**REQUIREMENT:** Copy out the data from the line with "Image resolution: width=1024" up to and including the line with "click(x=1457, y=424)", keeping every character unchanged.
-- start SUPPLIED RECORDS --
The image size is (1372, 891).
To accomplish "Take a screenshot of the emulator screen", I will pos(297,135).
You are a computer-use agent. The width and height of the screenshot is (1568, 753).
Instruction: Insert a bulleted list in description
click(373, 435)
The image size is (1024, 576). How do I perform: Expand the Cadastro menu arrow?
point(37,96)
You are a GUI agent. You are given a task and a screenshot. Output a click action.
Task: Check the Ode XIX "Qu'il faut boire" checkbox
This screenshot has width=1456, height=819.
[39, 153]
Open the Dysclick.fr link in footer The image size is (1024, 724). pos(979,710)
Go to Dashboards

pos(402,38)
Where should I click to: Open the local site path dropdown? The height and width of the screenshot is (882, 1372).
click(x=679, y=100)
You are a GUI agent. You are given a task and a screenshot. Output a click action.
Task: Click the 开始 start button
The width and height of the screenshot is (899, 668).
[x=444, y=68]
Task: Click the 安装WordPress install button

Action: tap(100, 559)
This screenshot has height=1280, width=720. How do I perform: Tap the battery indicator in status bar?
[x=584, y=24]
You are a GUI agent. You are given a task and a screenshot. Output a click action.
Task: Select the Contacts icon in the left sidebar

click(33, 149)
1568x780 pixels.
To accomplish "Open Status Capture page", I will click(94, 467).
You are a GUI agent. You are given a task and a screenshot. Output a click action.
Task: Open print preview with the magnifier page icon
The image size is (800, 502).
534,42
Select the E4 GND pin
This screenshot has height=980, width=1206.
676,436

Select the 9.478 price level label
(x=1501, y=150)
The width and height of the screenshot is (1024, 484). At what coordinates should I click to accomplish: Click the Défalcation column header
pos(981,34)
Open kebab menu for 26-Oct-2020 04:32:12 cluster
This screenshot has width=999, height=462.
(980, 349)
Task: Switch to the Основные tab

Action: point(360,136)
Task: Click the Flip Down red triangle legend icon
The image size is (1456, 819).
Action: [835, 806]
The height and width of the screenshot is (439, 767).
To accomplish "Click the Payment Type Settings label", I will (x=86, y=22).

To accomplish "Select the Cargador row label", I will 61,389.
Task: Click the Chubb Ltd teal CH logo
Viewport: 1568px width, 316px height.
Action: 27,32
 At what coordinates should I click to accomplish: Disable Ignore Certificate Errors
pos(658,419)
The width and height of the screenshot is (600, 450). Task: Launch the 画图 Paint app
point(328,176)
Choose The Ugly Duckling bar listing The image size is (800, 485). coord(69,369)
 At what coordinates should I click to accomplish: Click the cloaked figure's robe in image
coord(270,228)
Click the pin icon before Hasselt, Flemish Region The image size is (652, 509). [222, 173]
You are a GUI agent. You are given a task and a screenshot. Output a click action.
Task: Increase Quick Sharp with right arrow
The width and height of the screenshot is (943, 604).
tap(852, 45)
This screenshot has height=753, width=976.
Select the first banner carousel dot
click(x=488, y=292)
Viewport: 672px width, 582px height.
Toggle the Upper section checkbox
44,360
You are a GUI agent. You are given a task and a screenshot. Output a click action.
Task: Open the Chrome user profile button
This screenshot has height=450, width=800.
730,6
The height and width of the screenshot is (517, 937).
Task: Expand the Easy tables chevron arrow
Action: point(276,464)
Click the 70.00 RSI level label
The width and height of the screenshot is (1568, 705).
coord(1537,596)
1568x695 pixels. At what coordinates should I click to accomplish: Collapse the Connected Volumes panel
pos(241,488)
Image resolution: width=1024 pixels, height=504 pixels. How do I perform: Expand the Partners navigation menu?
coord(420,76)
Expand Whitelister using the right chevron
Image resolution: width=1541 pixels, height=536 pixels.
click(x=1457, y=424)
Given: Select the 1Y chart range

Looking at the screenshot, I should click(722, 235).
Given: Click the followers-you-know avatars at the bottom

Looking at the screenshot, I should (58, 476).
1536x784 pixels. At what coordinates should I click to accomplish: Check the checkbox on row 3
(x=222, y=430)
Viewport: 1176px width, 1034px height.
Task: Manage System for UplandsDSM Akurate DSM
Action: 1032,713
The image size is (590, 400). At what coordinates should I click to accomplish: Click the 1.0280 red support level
-- end SUPPLIED RECORDS --
**SOLUTION FOR THIS PROBLEM:**
Image resolution: width=1024 pixels, height=504 pixels. How do I perform: Expand the Partners navigation menu?
coord(420,76)
Expand Whitelister using the right chevron
Image resolution: width=1541 pixels, height=536 pixels.
click(x=1457, y=424)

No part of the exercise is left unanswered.